━━━━━ RECORDS FOR THIS EXERCISE

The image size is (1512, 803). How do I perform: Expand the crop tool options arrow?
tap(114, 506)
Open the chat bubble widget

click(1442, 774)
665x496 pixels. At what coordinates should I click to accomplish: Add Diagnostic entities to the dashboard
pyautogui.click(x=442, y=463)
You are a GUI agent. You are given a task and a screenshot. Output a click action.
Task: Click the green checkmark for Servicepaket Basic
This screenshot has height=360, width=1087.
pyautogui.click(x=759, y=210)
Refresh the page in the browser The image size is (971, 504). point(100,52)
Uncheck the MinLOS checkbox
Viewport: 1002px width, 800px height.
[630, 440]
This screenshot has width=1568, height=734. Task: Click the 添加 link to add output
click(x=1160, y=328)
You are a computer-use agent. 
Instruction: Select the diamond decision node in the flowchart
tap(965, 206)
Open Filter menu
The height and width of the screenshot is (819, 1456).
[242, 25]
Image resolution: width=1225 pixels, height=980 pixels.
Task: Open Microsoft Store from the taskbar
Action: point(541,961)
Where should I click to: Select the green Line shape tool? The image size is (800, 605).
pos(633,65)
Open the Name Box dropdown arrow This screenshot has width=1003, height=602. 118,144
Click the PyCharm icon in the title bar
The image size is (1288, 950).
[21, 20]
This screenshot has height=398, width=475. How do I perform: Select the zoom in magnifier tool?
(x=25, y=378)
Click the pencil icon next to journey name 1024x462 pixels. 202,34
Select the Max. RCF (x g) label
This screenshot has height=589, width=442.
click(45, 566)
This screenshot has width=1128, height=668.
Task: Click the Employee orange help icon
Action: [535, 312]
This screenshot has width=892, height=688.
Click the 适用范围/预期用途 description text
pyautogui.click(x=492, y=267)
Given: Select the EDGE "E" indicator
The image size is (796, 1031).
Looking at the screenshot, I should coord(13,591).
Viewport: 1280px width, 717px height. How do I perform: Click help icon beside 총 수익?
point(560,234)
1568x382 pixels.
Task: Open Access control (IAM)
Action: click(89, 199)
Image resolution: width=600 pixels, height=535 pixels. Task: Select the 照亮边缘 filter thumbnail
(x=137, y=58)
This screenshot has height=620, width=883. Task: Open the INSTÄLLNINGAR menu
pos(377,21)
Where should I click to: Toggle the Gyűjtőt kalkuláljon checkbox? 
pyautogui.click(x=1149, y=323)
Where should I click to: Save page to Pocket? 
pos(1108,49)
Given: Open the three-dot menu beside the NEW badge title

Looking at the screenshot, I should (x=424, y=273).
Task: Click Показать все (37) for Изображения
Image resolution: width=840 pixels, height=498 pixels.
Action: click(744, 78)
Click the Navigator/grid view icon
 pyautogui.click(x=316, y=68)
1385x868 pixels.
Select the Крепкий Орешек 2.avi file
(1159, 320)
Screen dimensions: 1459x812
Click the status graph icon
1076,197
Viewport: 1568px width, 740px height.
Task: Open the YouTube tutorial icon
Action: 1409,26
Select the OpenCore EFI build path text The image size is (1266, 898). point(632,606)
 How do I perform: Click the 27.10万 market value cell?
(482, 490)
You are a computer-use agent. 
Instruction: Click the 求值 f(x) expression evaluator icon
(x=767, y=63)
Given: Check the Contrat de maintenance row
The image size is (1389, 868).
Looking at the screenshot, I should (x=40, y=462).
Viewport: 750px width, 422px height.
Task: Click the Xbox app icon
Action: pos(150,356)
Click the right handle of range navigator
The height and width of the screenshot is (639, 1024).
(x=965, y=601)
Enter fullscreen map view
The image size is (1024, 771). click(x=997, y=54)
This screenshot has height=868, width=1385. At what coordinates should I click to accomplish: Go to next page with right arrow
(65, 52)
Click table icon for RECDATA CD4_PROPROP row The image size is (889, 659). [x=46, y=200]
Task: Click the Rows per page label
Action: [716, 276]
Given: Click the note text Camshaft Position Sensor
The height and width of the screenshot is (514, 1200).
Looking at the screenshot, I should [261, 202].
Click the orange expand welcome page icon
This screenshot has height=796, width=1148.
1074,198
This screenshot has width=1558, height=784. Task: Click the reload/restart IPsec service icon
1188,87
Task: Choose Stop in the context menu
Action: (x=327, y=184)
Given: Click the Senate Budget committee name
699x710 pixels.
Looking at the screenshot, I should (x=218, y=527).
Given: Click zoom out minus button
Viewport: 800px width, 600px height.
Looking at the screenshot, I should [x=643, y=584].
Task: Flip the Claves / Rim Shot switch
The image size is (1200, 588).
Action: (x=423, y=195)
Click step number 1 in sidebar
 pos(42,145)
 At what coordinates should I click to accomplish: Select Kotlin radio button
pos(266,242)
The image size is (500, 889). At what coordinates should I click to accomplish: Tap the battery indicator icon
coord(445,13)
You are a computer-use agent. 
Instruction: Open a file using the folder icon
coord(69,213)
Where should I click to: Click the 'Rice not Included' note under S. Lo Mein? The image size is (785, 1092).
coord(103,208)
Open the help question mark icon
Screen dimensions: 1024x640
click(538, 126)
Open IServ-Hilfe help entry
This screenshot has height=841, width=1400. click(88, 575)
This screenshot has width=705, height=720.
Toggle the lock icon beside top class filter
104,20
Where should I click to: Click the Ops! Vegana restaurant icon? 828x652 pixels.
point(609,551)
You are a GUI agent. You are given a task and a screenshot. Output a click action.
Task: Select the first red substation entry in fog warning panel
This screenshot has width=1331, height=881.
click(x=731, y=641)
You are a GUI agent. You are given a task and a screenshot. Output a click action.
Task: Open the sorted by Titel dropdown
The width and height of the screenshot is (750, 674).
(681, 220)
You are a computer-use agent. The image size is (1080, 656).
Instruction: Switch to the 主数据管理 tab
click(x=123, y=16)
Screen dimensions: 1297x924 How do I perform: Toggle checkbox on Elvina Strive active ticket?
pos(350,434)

━━━━━━━━━━

• _WORK TASK_:
Word for word, write out the data.

• _SOLUTION TO THIS PROBLEM_:
The image size is (1512, 803). How do I perform: Expand the crop tool options arrow?
tap(114, 506)
Open the chat bubble widget

click(1442, 774)
665x496 pixels. At what coordinates should I click to accomplish: Add Diagnostic entities to the dashboard
pyautogui.click(x=442, y=463)
You are a GUI agent. You are given a task and a screenshot. Output a click action.
Task: Click the green checkmark for Servicepaket Basic
This screenshot has height=360, width=1087.
pyautogui.click(x=759, y=210)
Refresh the page in the browser The image size is (971, 504). point(100,52)
Uncheck the MinLOS checkbox
Viewport: 1002px width, 800px height.
[630, 440]
This screenshot has width=1568, height=734. Task: Click the 添加 link to add output
click(x=1160, y=328)
You are a computer-use agent. 
Instruction: Select the diamond decision node in the flowchart
tap(965, 206)
Open Filter menu
The height and width of the screenshot is (819, 1456).
[242, 25]
Image resolution: width=1225 pixels, height=980 pixels.
Task: Open Microsoft Store from the taskbar
Action: point(541,961)
Where should I click to: Select the green Line shape tool? The image size is (800, 605).
pos(633,65)
Open the Name Box dropdown arrow This screenshot has width=1003, height=602. 118,144
Click the PyCharm icon in the title bar
The image size is (1288, 950).
[21, 20]
This screenshot has height=398, width=475. How do I perform: Select the zoom in magnifier tool?
(x=25, y=378)
Click the pencil icon next to journey name 1024x462 pixels. 202,34
Select the Max. RCF (x g) label
This screenshot has height=589, width=442.
click(45, 566)
This screenshot has width=1128, height=668.
Task: Click the Employee orange help icon
Action: [535, 312]
This screenshot has width=892, height=688.
Click the 适用范围/预期用途 description text
pyautogui.click(x=492, y=267)
Given: Select the EDGE "E" indicator
The image size is (796, 1031).
Looking at the screenshot, I should coord(13,591).
Viewport: 1280px width, 717px height. How do I perform: Click help icon beside 총 수익?
point(560,234)
1568x382 pixels.
Task: Open Access control (IAM)
Action: click(89, 199)
Image resolution: width=600 pixels, height=535 pixels. Task: Select the 照亮边缘 filter thumbnail
(x=137, y=58)
This screenshot has height=620, width=883. Task: Open the INSTÄLLNINGAR menu
pos(377,21)
Where should I click to: Toggle the Gyűjtőt kalkuláljon checkbox? 
pyautogui.click(x=1149, y=323)
Where should I click to: Save page to Pocket? 
pos(1108,49)
Given: Open the three-dot menu beside the NEW badge title

Looking at the screenshot, I should (x=424, y=273).
Task: Click Показать все (37) for Изображения
Image resolution: width=840 pixels, height=498 pixels.
Action: click(744, 78)
Click the Navigator/grid view icon
 pyautogui.click(x=316, y=68)
1385x868 pixels.
Select the Крепкий Орешек 2.avi file
(1159, 320)
Screen dimensions: 1459x812
Click the status graph icon
1076,197
Viewport: 1568px width, 740px height.
Task: Open the YouTube tutorial icon
Action: 1409,26
Select the OpenCore EFI build path text The image size is (1266, 898). point(632,606)
 How do I perform: Click the 27.10万 market value cell?
(482, 490)
You are a computer-use agent. 
Instruction: Click the 求值 f(x) expression evaluator icon
(x=767, y=63)
Given: Check the Contrat de maintenance row
The image size is (1389, 868).
Looking at the screenshot, I should (x=40, y=462).
Viewport: 750px width, 422px height.
Task: Click the Xbox app icon
Action: pos(150,356)
Click the right handle of range navigator
The height and width of the screenshot is (639, 1024).
(x=965, y=601)
Enter fullscreen map view
The image size is (1024, 771). click(x=997, y=54)
This screenshot has height=868, width=1385. At what coordinates should I click to accomplish: Go to next page with right arrow
(65, 52)
Click table icon for RECDATA CD4_PROPROP row The image size is (889, 659). [x=46, y=200]
Task: Click the Rows per page label
Action: [716, 276]
Given: Click the note text Camshaft Position Sensor
The height and width of the screenshot is (514, 1200).
Looking at the screenshot, I should [261, 202].
Click the orange expand welcome page icon
This screenshot has height=796, width=1148.
1074,198
This screenshot has width=1558, height=784. Task: Click the reload/restart IPsec service icon
1188,87
Task: Choose Stop in the context menu
Action: (x=327, y=184)
Given: Click the Senate Budget committee name
699x710 pixels.
Looking at the screenshot, I should (x=218, y=527).
Given: Click zoom out minus button
Viewport: 800px width, 600px height.
Looking at the screenshot, I should [x=643, y=584].
Task: Flip the Claves / Rim Shot switch
The image size is (1200, 588).
Action: (x=423, y=195)
Click step number 1 in sidebar
 pos(42,145)
 At what coordinates should I click to accomplish: Select Kotlin radio button
pos(266,242)
The image size is (500, 889). At what coordinates should I click to accomplish: Tap the battery indicator icon
coord(445,13)
You are a computer-use agent. 
Instruction: Open a file using the folder icon
coord(69,213)
Where should I click to: Click the 'Rice not Included' note under S. Lo Mein? The image size is (785, 1092).
coord(103,208)
Open the help question mark icon
Screen dimensions: 1024x640
click(538, 126)
Open IServ-Hilfe help entry
This screenshot has height=841, width=1400. click(88, 575)
This screenshot has width=705, height=720.
Toggle the lock icon beside top class filter
104,20
Where should I click to: Click the Ops! Vegana restaurant icon? 828x652 pixels.
point(609,551)
You are a GUI agent. You are given a task and a screenshot. Output a click action.
Task: Select the first red substation entry in fog warning panel
This screenshot has width=1331, height=881.
click(x=731, y=641)
You are a GUI agent. You are given a task and a screenshot. Output a click action.
Task: Open the sorted by Titel dropdown
The width and height of the screenshot is (750, 674).
(681, 220)
You are a computer-use agent. The image size is (1080, 656).
Instruction: Switch to the 主数据管理 tab
click(x=123, y=16)
Screen dimensions: 1297x924 How do I perform: Toggle checkbox on Elvina Strive active ticket?
pos(350,434)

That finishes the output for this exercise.